Published: Jun 7, at 11:00am ET

Everybody more or less knows where America’s lithium comes from, and the short version is: not America. The country imports more than half of what it uses, runs exactly one full-scale lithium mine, and watches most of the world’s refining happen in China. So if you went hunting for a domestic fix, you’d point at the lithium clays of the Nevada desert or the salty brines under Arkansas. You probably wouldn’t point at the Appalachians, the worn-down coal-country mountains in the east that most people file under banjos and abandoned mines. The U.S. Geological Survey just did exactly that, and it put a startling number on it: an estimated 2.3 million metric tons of economically recoverable lithium oxide in pegmatite rock running from the Carolinas up to Maine, enough, by the agency’s own math, to cover 328 years of U.S. lithium imports at last year’s pace.

That is a real deal for a country trying to claw back a supply chain it largely handed to Beijing. It is also a resource estimate, not a mine, and the gap between those two things is where this whole story lives.

A Resource Estimate Is Not a Mine

Start with what the figure is and isn’t. The 2.3 million metric tons covers lithium that USGS scientists judge to be both undiscovered and economically recoverable across the region, laid out in a peer-reviewed paper in Natural Resources Research. Roughly 1.43 million metric tons sit in the southern Appalachians, concentrated in the Carolinas, and about 900,000 metric tons sit up north, mostly under rural western Maine and New Hampshire. None of that lithium has been drilled, permitted, or pulled out of the ground. It’s a modeled estimate of what’s likely down there, not an inventory of what’s been confirmed.

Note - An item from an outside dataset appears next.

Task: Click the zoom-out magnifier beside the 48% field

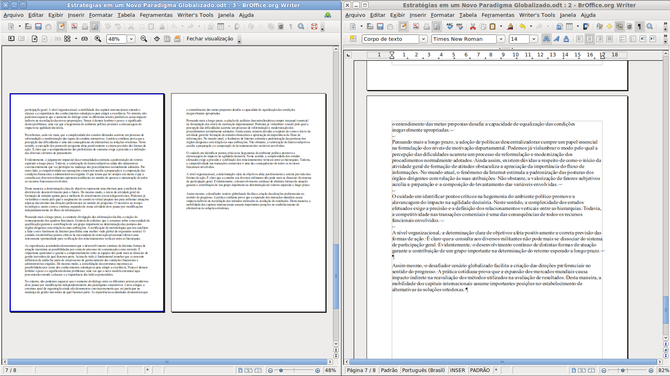Action: [98, 38]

And it’s modeled with the kind of hedging geologists are paid to do. The headline numbers sit at a 50 percent confidence level, which is the statistical coin flip in the middle of a wide range. In the northern Appalachians alone, the USGS puts 90 percent confidence on at least 90,000 metric tons while giving a 10 percent shot at as much as 7.4 million. So the real message isn’t a single tidy total. It’s that there is very probably a lot of lithium under the oldest mountains in the eastern U.S., and the agency wants it on the record while Washington pushes to rebuild domestic mineral supply. USGS Director Ned Mamula said the research shows the Appalachians “contain enough lithium to help meet the nation’s growing needs.”

Where the number gets fun is in the equivalences, and these come from the USGS itself, not from a hype cycle. The agency reckons 2.3 million metric tons of lithium oxide would be enough for batteries in 130 million electric vehicles, or 1.6 million grid-scale storage batteries, or 500 billion cellphones, which it cheerfully points out works out to 60 phones for every human on Earth. There’s also a line about 180 billion laptops, a roughly thousand-year supply at 2025 rates. Every one of those describes the same buried, unproven resource, so treat them as a sense of scale, not a shipping manifest.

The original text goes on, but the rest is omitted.